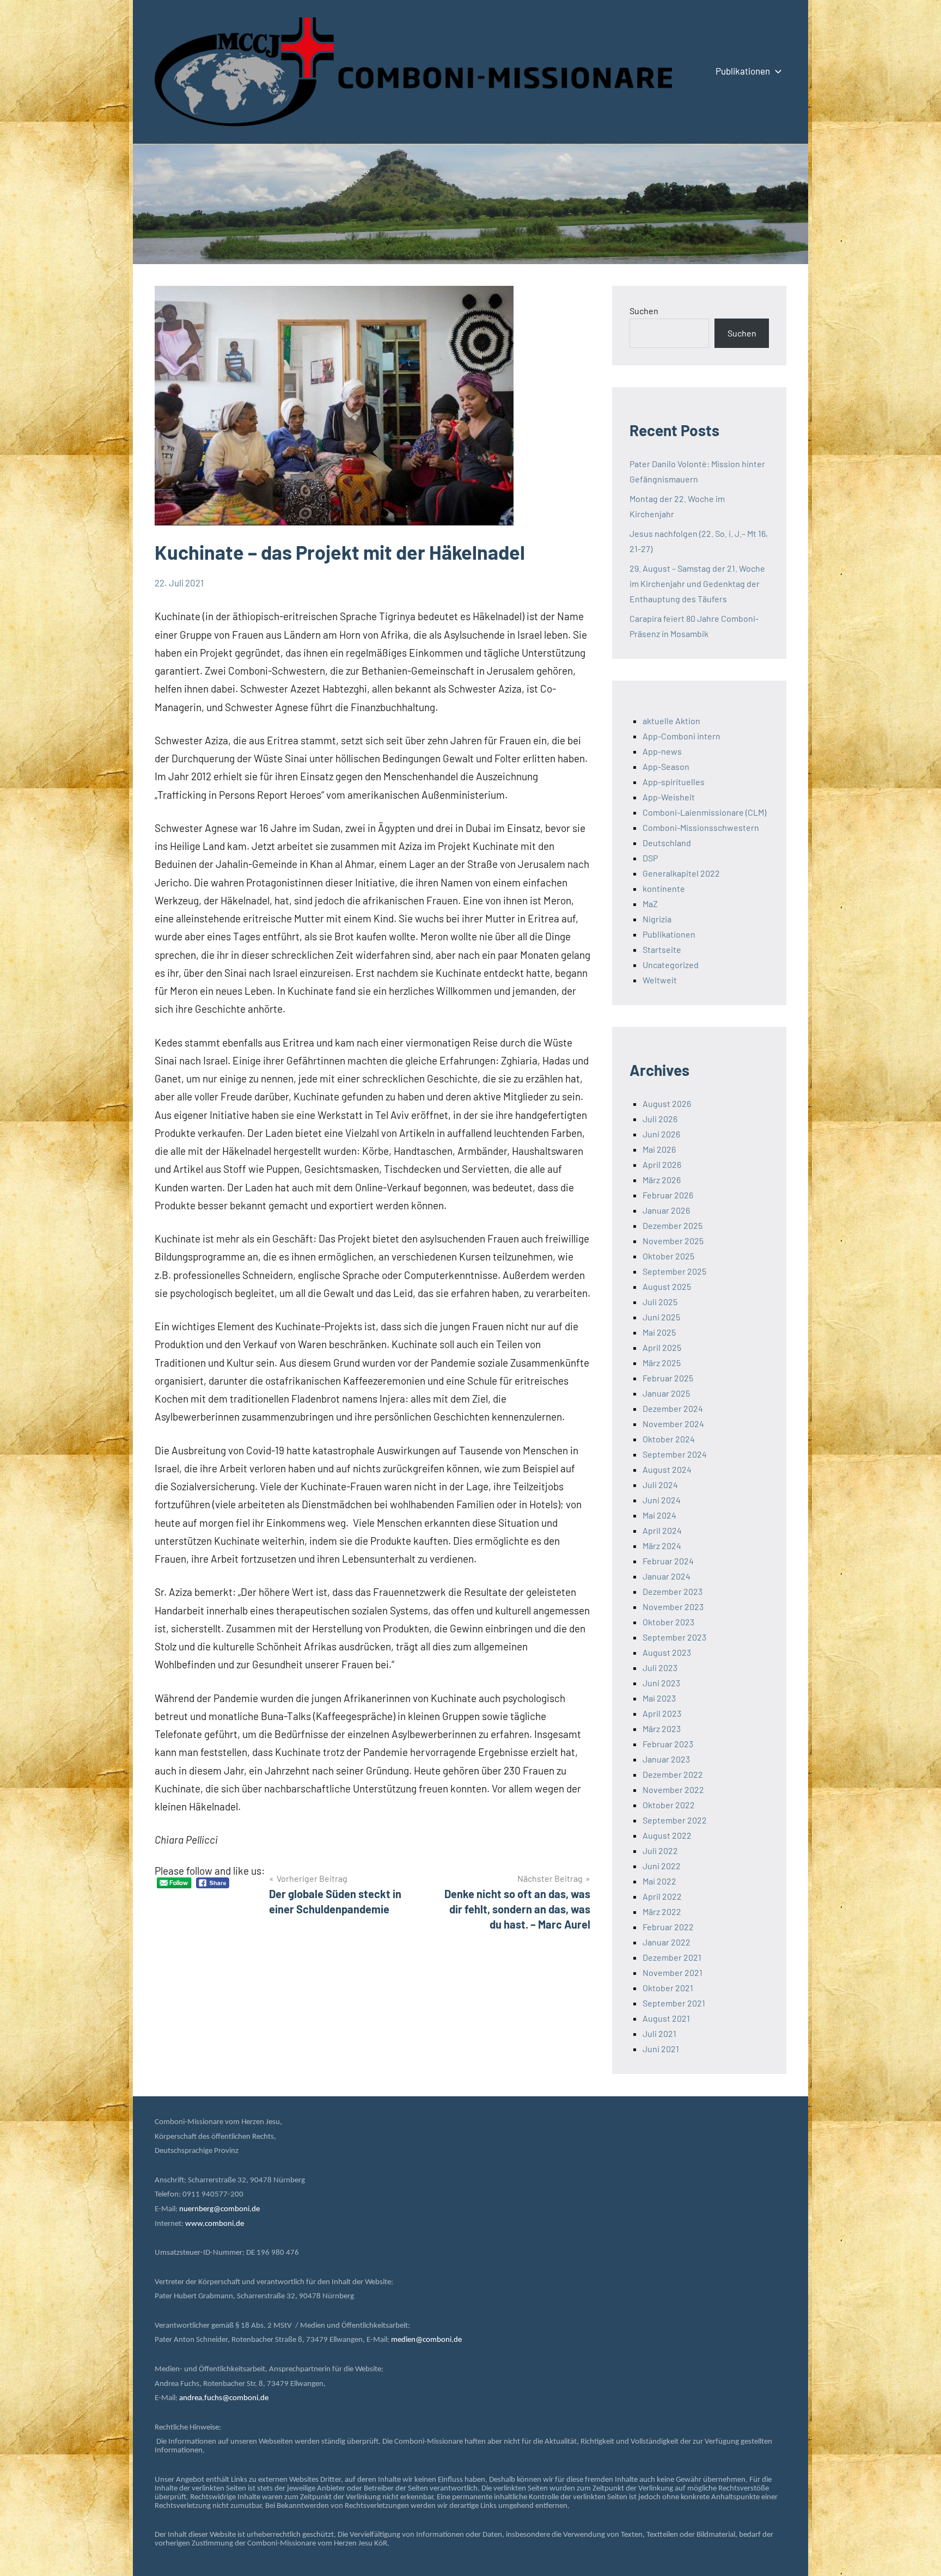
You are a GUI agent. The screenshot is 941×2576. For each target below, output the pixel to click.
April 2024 (662, 1530)
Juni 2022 (662, 1866)
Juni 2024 (662, 1500)
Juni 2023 (661, 1683)
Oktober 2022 (669, 1805)
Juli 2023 (660, 1667)
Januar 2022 (667, 1942)
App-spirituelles (674, 781)
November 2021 (672, 1972)
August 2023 (667, 1652)
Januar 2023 (666, 1759)
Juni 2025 (661, 1317)
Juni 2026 (661, 1134)
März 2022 (662, 1911)
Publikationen (743, 70)
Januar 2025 (666, 1393)
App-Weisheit (669, 797)
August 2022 (667, 1835)
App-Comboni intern (681, 736)
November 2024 (673, 1423)
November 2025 (673, 1240)
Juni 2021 (661, 2048)
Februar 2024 (668, 1561)
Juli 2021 (659, 2033)
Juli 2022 (660, 1850)
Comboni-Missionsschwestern (701, 827)
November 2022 (673, 1789)
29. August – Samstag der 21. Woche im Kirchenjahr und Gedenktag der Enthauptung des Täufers (697, 583)
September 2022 (675, 1820)
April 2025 (662, 1347)
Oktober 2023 (668, 1622)
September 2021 (674, 2003)
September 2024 (675, 1454)
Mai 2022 (659, 1881)
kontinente (664, 888)
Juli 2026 (660, 1118)
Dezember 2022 (673, 1774)
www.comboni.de (214, 2224)
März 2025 (662, 1362)
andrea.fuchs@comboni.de (223, 2398)
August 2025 (667, 1286)
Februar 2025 (668, 1378)
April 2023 (662, 1713)
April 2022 (662, 1896)
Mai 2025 (659, 1332)
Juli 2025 (660, 1301)
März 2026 (662, 1179)
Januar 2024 (667, 1576)
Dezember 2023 (672, 1591)
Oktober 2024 (669, 1439)
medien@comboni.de (426, 2340)
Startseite (662, 949)
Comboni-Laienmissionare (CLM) (704, 812)
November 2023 (673, 1606)
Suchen (644, 310)
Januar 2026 (666, 1210)
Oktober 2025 (668, 1256)
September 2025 (674, 1271)
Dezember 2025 (672, 1225)
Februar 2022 (668, 1927)
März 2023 (662, 1728)
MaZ (650, 903)
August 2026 (667, 1103)
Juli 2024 (660, 1484)
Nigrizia (657, 919)
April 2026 (662, 1164)
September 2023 (674, 1637)
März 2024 (662, 1545)
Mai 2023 (659, 1698)
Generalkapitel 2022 (681, 873)
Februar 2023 (668, 1744)
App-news (662, 751)
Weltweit (660, 980)
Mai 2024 (659, 1515)
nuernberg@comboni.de (219, 2209)
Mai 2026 (659, 1149)
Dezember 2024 (673, 1408)
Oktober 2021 (668, 1988)
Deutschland (667, 842)
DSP (650, 858)
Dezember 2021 (672, 1957)
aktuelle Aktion (671, 720)
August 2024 (667, 1469)
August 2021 (666, 2018)
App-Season (666, 766)
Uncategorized (671, 964)
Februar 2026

..............................

Assigned task => The whole listing above must be duplicated word for word, apart from its pictures.

Written response =>
You are a GUI agent. The screenshot is 941×2576. For each target below, output the pixel to click.
April 2024 (662, 1530)
Juni 2022 (662, 1866)
Juni 2024 (662, 1500)
Juni 2023 (661, 1683)
Oktober 2022 (669, 1805)
Juli 2023 (660, 1667)
Januar 2022 (667, 1942)
App-spirituelles (674, 781)
November 2021 (672, 1972)
August 2023 (667, 1652)
Januar 2023 (666, 1759)
Juni 2025 (661, 1317)
Juni 2026 (661, 1134)
März 2022 (662, 1911)
Publikationen (743, 70)
Januar 2025 (666, 1393)
App-Weisheit (669, 797)
August 2022 (667, 1835)
App-Comboni intern (681, 736)
November 2024 (673, 1423)
November 2025 (673, 1240)
Juni 2021 (661, 2048)
Februar 2024 (668, 1561)
Juli 2021 (659, 2033)
Juli 2022 (660, 1850)
Comboni-Missionsschwestern (701, 827)
November 2022 (673, 1789)
29. August – Samstag der 21. Woche im Kirchenjahr und Gedenktag der Enthauptung des Täufers (697, 583)
September 2022 (675, 1820)
April 2025 (662, 1347)
Oktober 2023 (668, 1622)
September 2021 (674, 2003)
September 2024 (675, 1454)
Mai 2022 (659, 1881)
kontinente (664, 888)
Juli 2026 (660, 1118)
Dezember 2022 (673, 1774)
www.comboni.de (214, 2224)
März 2025 (662, 1362)
andrea.fuchs@comboni.de (223, 2398)
August 2025 (667, 1286)
Februar 2025 (668, 1378)
April 2023 (662, 1713)
April 2022 (662, 1896)
Mai 2025 (659, 1332)
Juli 2025 (660, 1301)
März 2026 (662, 1179)
Januar 2024 (667, 1576)
Dezember 2023 (672, 1591)
Oktober 2024 (669, 1439)
medien@comboni.de (426, 2340)
Startseite (662, 949)
Comboni-Laienmissionare (CLM) (704, 812)
November 2023 (673, 1606)
Suchen (644, 310)
Januar 2026 (666, 1210)
Oktober 2025 (668, 1256)
September 2025 (674, 1271)
Dezember 2025 (672, 1225)
Februar 2022 (668, 1927)
März 2023 (662, 1728)
MaZ (650, 903)
August 2026 (667, 1103)
Juli 2024 (660, 1484)
Nigrizia (657, 919)
April 2026 (662, 1164)
September 2023 (674, 1637)
März 2024 (662, 1545)
Mai 2023 (659, 1698)
Generalkapitel 2022 (681, 873)
Februar 2023 (668, 1744)
App-news (662, 751)
Weltweit (660, 980)
Mai 2024 (659, 1515)
nuernberg@comboni.de (219, 2209)
Mai 2026 (659, 1149)
Dezember 2024 (673, 1408)
Oktober 2021 (668, 1988)
Deutschland (667, 842)
DSP (650, 858)
Dezember 2021 (672, 1957)
aktuelle Aktion (671, 720)
August 2024 (667, 1469)
August 2021 (666, 2018)
App-Season (666, 766)
Uncategorized (671, 964)
Februar 2026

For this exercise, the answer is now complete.